▶ _Direction_
Rewrite the lines from the one containing "Where should I click to: Open the installed" through the one containing "pos(870,452)", replacing "Facebook" with "Instagram" and leaving everything else unchanged.

(Extracted records)
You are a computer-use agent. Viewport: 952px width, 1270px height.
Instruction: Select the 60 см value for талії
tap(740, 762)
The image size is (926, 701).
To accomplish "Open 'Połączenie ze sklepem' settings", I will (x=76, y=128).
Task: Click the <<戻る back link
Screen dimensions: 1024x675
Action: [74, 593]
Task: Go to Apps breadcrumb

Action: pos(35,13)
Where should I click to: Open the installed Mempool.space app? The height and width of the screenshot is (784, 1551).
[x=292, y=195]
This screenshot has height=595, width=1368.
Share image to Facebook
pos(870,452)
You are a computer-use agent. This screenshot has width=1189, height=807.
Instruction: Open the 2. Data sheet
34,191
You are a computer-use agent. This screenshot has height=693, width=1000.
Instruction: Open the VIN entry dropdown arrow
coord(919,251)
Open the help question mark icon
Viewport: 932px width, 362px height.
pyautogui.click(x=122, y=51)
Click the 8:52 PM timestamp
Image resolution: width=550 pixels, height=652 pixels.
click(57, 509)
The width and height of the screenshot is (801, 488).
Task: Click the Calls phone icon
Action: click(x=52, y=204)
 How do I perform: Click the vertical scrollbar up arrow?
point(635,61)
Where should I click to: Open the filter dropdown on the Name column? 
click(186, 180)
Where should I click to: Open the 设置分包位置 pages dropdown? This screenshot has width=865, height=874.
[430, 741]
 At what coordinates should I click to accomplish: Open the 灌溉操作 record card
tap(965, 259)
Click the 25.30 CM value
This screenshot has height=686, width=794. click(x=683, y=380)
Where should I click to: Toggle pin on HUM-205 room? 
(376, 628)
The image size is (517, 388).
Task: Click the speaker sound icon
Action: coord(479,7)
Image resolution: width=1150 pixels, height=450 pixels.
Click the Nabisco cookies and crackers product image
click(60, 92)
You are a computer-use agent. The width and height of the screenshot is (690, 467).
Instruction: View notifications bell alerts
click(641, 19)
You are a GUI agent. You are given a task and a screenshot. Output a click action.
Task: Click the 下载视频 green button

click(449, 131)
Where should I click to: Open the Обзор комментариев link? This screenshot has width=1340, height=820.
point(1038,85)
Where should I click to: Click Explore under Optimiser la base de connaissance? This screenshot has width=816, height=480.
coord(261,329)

▶ _Output for this exercise_
Where should I click to: Open the installed Mempool.space app? The height and width of the screenshot is (784, 1551).
[x=292, y=195]
This screenshot has height=595, width=1368.
Share image to Instagram
pos(870,452)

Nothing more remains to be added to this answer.